Elections officials worry about state directive's impact on voters
When Secretary of State Ken Detzner told election supervisors Monday that they can't encourage voters to drop off completed absentee ballots at drop off sites or early voting sites, it touched off a furor, in part because of the timing.
The state ruling would seem to have its biggest impact in Pinellas County, where Supervisor of Elections Deb Clark is so aggressive in promoting voting by mail that she has a system of secure remote drop-off locations to make it easy for voters to return absentees. If Clark can't use those sites, she said, the turnout likely would be lower in the upcoming special election to replace the late U.S. Rep. CW Bill Young.
But as it turns out, the issue had actually been raised earlier by two other supervisors -- both of whom disagree with the state's interpretation that the law prohibits voters from handing in absentee ballots at early voting sites.
First, the sharp-eyed Brian Corley in Pasco noticed that the state Division of Elections had revised its Voter Registration Guide in September. Corley wrote to the division to alert them to an "error," as he called it. On page 17, the guide reads: "Do not return your voted absentee ballot to a polling place or early voting site unless you want to vote at the polls" (underscore added for emphasis).
"When did this come into play?" Corley's office asked the state. The response from Gary Holland at the Division of Elections: The state has always taken the position that a voter cannot hand in an absentee ballot at an early voting site unless that site is also a supervisor of elections office.
Some supervisors are apoplectic about that interpretation, because it is common practice in many areas to accept absentees at early voting sites, since they are staffed by employees of the elections office.
The second supervisor who raised questions was Chris Chambless of Clay County. He told the Times/Herald that he asked Holland if "secure ballot drop boxes" can be used to collect absentees at city halls in his county, which has rural pockets. Chambless is a big proponent of that idea, but Holland said that wouldn't be legal.

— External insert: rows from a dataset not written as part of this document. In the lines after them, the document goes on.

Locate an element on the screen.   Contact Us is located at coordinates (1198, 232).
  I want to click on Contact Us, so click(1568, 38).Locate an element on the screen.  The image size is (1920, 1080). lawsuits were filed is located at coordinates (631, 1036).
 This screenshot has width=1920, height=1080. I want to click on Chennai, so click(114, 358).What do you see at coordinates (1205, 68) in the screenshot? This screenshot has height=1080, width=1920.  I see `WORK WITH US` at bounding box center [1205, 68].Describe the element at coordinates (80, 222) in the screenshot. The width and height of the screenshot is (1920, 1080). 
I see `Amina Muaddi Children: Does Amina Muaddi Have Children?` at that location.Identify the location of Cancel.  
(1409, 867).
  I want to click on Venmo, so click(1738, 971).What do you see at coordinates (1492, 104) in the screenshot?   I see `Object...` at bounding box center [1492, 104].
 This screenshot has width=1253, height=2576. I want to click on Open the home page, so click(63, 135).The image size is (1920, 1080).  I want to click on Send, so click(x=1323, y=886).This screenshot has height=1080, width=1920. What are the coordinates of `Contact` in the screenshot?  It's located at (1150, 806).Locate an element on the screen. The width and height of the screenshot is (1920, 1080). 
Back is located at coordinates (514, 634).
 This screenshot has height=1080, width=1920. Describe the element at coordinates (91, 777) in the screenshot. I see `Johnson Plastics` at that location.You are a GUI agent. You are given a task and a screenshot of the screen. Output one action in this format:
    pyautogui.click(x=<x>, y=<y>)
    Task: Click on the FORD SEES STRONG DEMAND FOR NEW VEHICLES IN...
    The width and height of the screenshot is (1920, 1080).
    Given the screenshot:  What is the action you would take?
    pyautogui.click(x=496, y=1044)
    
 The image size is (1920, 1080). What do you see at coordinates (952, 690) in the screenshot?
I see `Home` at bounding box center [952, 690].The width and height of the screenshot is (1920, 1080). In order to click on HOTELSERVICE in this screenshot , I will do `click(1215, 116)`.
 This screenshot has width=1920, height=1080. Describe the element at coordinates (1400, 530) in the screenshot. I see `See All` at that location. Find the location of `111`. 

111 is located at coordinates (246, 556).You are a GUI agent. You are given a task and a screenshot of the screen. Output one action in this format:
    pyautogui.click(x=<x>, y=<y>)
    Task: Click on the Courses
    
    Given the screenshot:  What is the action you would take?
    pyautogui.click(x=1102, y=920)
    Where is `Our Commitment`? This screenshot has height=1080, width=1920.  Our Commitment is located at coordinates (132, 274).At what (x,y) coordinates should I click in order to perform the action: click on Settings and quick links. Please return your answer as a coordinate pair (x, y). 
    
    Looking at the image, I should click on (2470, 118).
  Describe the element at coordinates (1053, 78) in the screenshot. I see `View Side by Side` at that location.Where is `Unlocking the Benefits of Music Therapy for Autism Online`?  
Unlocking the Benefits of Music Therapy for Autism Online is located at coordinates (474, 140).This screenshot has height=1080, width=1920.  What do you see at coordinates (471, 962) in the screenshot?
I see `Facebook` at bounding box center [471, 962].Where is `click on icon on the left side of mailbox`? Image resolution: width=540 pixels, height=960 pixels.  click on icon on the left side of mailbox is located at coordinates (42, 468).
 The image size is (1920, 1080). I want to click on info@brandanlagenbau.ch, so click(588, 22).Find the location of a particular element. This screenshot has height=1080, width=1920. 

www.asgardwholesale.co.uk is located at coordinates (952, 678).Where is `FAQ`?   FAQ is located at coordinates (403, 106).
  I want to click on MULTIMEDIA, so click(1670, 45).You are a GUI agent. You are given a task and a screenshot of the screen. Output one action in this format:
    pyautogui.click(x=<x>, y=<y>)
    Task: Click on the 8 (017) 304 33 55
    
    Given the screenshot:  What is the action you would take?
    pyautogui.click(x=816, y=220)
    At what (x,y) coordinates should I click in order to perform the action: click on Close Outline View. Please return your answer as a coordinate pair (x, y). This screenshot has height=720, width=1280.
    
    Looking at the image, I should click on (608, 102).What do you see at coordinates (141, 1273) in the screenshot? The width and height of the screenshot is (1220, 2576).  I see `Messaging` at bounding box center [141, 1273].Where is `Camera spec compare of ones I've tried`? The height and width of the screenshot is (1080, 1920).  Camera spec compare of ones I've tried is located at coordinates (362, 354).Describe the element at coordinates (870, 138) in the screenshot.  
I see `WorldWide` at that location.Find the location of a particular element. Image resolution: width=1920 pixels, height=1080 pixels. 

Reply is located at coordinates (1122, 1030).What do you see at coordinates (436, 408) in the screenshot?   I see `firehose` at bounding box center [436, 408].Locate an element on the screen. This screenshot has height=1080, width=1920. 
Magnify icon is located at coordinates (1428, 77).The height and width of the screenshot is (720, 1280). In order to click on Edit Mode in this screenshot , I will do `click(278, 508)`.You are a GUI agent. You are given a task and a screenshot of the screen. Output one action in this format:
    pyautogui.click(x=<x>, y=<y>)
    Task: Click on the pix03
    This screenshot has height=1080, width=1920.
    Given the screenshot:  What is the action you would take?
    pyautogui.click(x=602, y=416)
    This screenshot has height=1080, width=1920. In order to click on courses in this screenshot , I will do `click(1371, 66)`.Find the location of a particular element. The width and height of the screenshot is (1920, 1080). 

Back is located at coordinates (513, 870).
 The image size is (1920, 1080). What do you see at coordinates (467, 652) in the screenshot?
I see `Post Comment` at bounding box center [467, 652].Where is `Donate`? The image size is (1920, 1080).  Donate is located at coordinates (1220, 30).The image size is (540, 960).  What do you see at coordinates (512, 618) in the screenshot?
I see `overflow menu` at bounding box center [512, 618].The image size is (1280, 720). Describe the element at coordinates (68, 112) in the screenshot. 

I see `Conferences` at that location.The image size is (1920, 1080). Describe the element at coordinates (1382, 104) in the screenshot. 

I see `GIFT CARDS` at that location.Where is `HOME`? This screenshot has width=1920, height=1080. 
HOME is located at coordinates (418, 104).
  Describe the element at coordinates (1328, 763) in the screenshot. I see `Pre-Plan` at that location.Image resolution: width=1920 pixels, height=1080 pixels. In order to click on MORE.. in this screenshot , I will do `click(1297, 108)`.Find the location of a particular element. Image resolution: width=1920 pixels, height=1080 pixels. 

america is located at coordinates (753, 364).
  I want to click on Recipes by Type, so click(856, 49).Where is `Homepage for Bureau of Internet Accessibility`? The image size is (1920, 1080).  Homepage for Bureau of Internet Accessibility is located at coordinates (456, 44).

"I responded that I disagree and I would like for him to research so that we may discuss further," Chambless said in an email to the Times/Herald. He said: "Providing a secure ballot drop box during early voting is a common sense solution to meet the voter's needs."
As Chambless described it, a secure sealed ballot drop box is in the polling room in the full view of the sworn election canvassing board, and after the polls close each day the ballot containers' seals are verified, broken and the contents logged and transferred to elections staff and moved to the elections office again under seal.
In Orlando, Orange County Supervisor of Elections Bill Cowles wasn't pleased with the state directive, because he said it undermines the customer service that supervisors strive to provide to voters. Not only that, Cowles said, but the Legislature changed the law to allow voters to update their signature at the polls if the signature didn't match the one on file.
That change, he said, encourages more voters to personally hand in their ballots, rather than drop them in a mailbox.
Said Cowles of state elections officials: "Why didn't they talk to us?"